1.1 Effective action on health inequalities
requires a systematic and sustained policy and delivery framework
with adequate funding and clear role definition across the broader
policy agenda, recognising that a singular focus on the NHS will
not tackle the broader determinants of health inequalities.
1.2 There is a need to distinguish between
the Department of Health's role and that of the wider NHS. There
are distinct contributions that the DH and the Wider NHS can make
to tackling health inequalities but as yet this potential is largely
untapped, or misdirected and of a wholly insufficient scale.
1.3 The DH and the NHS must also develop
new skills in working with the private sector to address the issues
of health inequalities.
The DH roles include:
1.4 Advocacy and leadership including through
practical action in purchasing and contractual arrangements and
in leveraging change across the broader policy and delivery environments.
However this function it is not currently resourced to a level
that it can have a significant impact across government and across
the private and third sector.
1.5 Acting as a lead agency across government
to begin a strategic dialogue leading to joint action between
government departments and the private sector to tackle health
inequalities.
1.6 Setting targets and the operating framework
for the NHS. Action in these areas focuses attention on health
inequalities, stimulating action and engaging support in sectors
outside public health. Targets need to be more open and transparent,
with greater clarity about who is being targeted. Recent policy
has tended to target the manual occupation groups rather than
the most deprived. This has widened the gap for health inequalities
by exacerbating the absolute gap between the most deprived and
the rest of the population.
The NHS roles:
1.7 Delivery within its own sphere of influence,
to ensure its services are customer driven and informed by insight,
with better segmentation of its audiences reflected in delivery
of more tailored interventions across the life-course.
1.8 Greater investment is needed in developing
skills within the NHS staff and the wider policy environment to
engage with the broad social make up of disadvantaged populations,
and to conduct research which can be translated into service provision
which is both fit for purpose and welcomed by the target groups.

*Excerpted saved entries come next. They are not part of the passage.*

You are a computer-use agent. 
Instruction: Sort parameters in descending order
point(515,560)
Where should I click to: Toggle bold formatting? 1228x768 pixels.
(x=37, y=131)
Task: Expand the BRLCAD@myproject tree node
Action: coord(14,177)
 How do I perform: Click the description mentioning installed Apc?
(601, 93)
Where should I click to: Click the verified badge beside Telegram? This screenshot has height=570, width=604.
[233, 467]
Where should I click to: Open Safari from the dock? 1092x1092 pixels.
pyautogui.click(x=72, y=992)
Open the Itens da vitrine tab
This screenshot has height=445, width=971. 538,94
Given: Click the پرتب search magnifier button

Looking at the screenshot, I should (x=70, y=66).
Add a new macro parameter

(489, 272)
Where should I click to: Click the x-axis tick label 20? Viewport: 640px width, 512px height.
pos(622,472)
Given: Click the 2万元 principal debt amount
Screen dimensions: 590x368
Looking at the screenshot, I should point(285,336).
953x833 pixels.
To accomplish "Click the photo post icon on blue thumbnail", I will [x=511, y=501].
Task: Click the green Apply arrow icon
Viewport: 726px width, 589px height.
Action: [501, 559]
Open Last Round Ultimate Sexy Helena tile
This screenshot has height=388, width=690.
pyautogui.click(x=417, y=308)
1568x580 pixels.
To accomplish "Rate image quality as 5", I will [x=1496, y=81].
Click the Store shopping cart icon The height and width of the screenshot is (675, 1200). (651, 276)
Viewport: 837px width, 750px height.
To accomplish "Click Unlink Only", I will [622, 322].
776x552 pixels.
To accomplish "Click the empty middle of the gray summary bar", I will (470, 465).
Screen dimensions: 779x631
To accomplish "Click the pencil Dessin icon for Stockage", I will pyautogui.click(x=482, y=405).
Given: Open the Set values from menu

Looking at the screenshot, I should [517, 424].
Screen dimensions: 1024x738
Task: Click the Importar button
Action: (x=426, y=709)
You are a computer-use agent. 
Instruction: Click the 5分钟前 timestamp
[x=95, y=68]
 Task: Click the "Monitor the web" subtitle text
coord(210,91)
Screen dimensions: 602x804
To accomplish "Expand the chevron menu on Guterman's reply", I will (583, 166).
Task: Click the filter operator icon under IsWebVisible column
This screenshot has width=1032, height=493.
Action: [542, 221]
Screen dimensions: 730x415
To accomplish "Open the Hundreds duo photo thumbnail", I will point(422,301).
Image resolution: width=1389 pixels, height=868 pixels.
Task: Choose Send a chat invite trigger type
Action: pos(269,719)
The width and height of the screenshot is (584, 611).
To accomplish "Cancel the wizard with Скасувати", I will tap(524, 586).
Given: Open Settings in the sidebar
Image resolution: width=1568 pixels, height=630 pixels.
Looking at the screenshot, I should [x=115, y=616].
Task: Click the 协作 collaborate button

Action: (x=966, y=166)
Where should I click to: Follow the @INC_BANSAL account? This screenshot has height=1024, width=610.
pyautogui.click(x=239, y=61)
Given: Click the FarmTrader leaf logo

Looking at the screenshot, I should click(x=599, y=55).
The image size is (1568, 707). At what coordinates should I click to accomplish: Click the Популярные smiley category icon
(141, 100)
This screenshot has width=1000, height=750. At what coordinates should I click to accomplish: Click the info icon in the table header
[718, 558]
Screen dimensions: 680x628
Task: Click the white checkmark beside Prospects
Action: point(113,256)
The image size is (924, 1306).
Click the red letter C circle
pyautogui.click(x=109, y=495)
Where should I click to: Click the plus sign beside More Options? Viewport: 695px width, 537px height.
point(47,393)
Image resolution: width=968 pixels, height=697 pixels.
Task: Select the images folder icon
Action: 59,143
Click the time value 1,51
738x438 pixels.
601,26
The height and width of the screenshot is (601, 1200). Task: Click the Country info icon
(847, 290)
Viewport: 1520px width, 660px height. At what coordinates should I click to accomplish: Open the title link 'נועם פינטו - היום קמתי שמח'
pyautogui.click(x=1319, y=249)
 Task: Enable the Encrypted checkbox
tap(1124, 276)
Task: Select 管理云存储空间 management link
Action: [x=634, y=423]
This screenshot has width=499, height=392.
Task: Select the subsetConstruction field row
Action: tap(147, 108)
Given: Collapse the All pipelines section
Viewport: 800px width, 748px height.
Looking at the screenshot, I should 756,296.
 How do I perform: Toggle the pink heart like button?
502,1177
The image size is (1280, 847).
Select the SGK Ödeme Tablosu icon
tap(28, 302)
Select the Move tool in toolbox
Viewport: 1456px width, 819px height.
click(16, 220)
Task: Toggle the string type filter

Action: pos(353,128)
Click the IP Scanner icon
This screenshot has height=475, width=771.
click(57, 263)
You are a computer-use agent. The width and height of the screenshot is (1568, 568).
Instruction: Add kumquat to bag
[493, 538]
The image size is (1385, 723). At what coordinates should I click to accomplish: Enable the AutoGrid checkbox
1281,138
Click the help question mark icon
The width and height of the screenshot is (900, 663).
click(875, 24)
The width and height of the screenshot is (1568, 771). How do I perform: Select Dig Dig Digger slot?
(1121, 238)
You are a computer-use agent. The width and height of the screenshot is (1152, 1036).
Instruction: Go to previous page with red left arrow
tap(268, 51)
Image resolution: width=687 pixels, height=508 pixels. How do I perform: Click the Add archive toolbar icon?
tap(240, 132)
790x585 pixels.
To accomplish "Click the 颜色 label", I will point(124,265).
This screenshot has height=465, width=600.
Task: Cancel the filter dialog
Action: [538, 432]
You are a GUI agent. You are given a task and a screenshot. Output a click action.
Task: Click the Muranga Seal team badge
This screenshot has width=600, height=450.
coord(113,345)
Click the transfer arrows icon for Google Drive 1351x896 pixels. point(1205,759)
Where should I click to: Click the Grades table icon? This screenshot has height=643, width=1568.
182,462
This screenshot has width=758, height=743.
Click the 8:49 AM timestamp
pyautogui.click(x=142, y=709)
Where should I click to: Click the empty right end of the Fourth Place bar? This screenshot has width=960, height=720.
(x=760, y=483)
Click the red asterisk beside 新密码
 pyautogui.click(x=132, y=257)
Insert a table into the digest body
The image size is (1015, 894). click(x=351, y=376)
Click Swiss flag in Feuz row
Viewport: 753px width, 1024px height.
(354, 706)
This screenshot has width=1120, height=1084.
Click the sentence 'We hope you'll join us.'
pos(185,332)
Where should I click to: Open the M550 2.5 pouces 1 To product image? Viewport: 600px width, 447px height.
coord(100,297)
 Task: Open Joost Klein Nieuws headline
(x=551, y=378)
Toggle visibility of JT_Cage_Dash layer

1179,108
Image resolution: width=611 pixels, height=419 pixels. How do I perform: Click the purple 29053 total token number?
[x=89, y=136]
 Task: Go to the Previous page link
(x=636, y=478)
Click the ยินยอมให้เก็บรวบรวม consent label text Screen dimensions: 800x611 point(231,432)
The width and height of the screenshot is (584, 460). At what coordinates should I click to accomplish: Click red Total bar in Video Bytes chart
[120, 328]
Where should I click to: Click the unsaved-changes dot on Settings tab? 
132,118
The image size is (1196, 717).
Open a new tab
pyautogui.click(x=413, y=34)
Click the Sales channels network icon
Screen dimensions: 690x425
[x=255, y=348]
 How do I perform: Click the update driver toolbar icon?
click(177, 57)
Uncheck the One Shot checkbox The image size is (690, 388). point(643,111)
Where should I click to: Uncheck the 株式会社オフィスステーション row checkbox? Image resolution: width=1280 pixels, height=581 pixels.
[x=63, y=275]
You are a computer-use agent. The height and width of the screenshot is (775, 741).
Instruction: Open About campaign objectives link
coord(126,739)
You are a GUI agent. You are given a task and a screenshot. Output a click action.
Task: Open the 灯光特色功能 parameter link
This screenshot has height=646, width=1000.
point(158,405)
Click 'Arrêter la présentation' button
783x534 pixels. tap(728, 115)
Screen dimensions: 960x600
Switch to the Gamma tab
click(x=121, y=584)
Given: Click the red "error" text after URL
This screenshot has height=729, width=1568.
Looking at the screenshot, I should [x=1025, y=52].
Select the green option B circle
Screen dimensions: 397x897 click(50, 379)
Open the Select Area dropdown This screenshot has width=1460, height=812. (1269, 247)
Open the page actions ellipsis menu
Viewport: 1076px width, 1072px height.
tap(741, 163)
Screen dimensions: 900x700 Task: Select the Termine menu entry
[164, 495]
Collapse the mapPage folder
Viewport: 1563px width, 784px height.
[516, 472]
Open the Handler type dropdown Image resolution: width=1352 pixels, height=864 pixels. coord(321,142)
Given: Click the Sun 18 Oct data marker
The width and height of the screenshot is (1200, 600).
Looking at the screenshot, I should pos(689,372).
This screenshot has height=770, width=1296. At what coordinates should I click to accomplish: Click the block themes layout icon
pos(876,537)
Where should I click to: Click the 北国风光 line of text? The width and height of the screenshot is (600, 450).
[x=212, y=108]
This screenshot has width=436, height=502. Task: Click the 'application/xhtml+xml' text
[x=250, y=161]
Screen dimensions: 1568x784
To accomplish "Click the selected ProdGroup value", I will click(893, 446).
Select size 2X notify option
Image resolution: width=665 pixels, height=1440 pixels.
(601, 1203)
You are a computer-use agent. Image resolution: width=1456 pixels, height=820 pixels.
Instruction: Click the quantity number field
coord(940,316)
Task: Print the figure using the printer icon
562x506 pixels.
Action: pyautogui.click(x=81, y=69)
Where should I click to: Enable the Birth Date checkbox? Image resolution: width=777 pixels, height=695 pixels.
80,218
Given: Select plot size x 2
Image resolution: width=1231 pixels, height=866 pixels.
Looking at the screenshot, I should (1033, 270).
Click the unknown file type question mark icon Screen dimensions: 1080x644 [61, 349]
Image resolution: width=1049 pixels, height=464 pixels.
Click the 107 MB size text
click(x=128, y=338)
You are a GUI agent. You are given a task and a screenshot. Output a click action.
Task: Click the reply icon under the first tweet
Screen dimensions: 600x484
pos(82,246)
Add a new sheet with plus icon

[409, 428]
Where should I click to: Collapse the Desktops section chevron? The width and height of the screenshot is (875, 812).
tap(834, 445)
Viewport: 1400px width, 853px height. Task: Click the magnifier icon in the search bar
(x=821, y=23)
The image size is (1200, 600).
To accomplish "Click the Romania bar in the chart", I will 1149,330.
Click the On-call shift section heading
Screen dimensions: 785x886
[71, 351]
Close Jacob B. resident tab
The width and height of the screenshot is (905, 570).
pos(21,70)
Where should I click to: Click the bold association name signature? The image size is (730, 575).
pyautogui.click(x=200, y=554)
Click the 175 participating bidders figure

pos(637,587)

This means the wholesale adoption of a systematic social marketing
approach to understanding target audiences and developing services
tailored to their needs.
1.9 Ensuring future service provision is
informed by insight, with effective segmentation used to design,
deliver and evaluate services. One of the possible consequences
of this approach would be to restrict access to the service to
the identified target group, thus reducing the potential for exacerbating
the gap.
1.10 Moving away from short term and special
project funding for community development programmes, health promotion
programmes, working more closely with communities themselves to
develop and deliver programmes which are locally appropriate and
relevant with clear, measurable, short, medium and long term behavioural
goals. However there is an absolute imperative to end poorly focused
and poorly evaluated health promotion and community development
interventions that have been the hall mark of much recent practice.
The disciplines of a systematic social marketing approach need
to be built into the inception and funding specifications of all
future programmes if we are to attain the position of being able
to more accurately assess the impact and return on investment
of any future investment in tackling health inequalities.
1.11 Modeling and developing sustainable,
insight informed, services. There is significant potential for
re-orientation of existing services, for example community pharmacy,
to include a broader outreach dimension to promote health in local
communities. More effective cross organisational partnerships,
such as that exemplified by the work between Knowsley PCT and
Roy Castle's FagEnds, should be supported to develop and deliver
effective, targeted, locally relevant services.
1.12 Mobilisation of wider partnerships
and greater sharing of information and evaluation of what does
and does not work to reduce health inequalities. The NHS could
play a key leadership role in this process.
1.13 More targeted use of its huge organisational
footprint. The NHS is the largest employer, the largest purchaser,
the largest commissioner and provider of training in many areas.
A strategy should be developed to harness this power to tackle
one of the root issues of health inequality, meaningful employment
and sense of self worth.
1.14 More support for community health action
The NHS can and should as part of its core operating strategy
aim to provide paid and volunteering opportunities on a much larger
scale than hitherto.
2. The distribution and quality of GP services
and their influence on health inequalities, including how the
Quality and Outcomes Framework (QoF) and Practice-based Commissioning
(PBC) might be used to improve the quality and distribution of
GP services to reduce health inequalities.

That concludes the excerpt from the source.